This study included 50 patients undergoing total knee arthroplasty. CSE anesthesia was given using 10 mg bupivacaine for all patients. After checking the maximum sensory and motor levels, the patients were randomly allocated into two groups of 25 each to receive intravenous continuous infusion of dexmedetomidine (Group D) or midazolam (Group M) for sedation during surgery. Regression block level, hemodynamic changes, and sedation score were compared between the groups when the patients entered the postanesthetic care unit (PACU). For patient-controlled epidural analgesia, 0.2% levobupivacaine with 650 µg of fentanyl (150 ml in total) was infused at a rate of 1 ml/h, in addition to a 3-ml bolus dose with a 30-min lockout time. The visual analogue scale scores, additional analgesic demand, patient satisfaction, and adverse events between the two groups were also compared postoperatively.

Results

A significant difference was observed in relation to the sensory block level in the PACU (Group D: 6.3 ± 2.1; Group M: 3.2 ± 1.9) (P = 0.002). The motor block level and other outcomes showed no significant intergroup differences.
------------------------------------
WORK ITEM A:
Please reproduce the passage on knee arthroplasty sedation from "A significant difference" up to and including "significant intergroup differences.".
WORK ITEM B:
Resume the passage on knee arthroplasty sedation, picking up right after its final sentence.

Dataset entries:
------------------------------------
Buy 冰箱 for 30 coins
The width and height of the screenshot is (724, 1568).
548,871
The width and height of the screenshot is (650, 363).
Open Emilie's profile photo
------------------------------------
TASK RESPONSE A:
A significant difference was observed in relation to the sensory block level in the PACU (Group D: 6.3 ± 2.1; Group M: 3.2 ± 1.9) (P = 0.002). The motor block level and other outcomes showed no significant intergroup differences.

TASK RESPONSE B:
Conclusions

Intravenous injection of dexmedetomidine, rather than midazolam, for procedural sedation is associated with prolonged sensory block, with comparable incidences of adverse events during CSE anesthesia.

INTRODUCTION

Combined spinal-epidural (CSE) anesthesia is widely used for total knee arthroplasty (TKA) because it can reduce the disadvantages of general and spinal or epidural anesthesia alone. Compared to general anesthesia, CSE anesthesia appears equally effective and entails a shorter hospital stay without increased morbidity [1]. CSE anesthesia also offers the speed of onset, efficacy, and minimal toxicity of spinal anesthesia and extends the analgesia into the postoperative period [2]. These advantages make CSE anesthesia useful for surgical anesthesia and postoperative pain control in TKA. Moreover, increasing evidence suggests the use of sedation with sedative/hypnotic drugs to ensure patient comfort; this includes the use of midazolam or dexmedetomidine, which are the most commonly used drugs during surgeries under CSE anesthesia [3].
Dexmedetomidine is a highly selective α2-adrenoceptor agonist with sedative, amnestic, sympatholytic, and analgesic properties [4]. Several recent studies have shown that dexmedetomidine could potentiate the anesthetic effect of local anesthetics and improve the quality of postoperative analgesia when used as an adjuvant through the perineural, intrathecal, epidural, or systemic (intravenous) route [5,6]. However, a literature search revealed no human clinical trials comparing the effects of an intravenous sedative dose of intraoperative dexmedetomidine and midazolam on CSE anesthesia and postoperative analgesia.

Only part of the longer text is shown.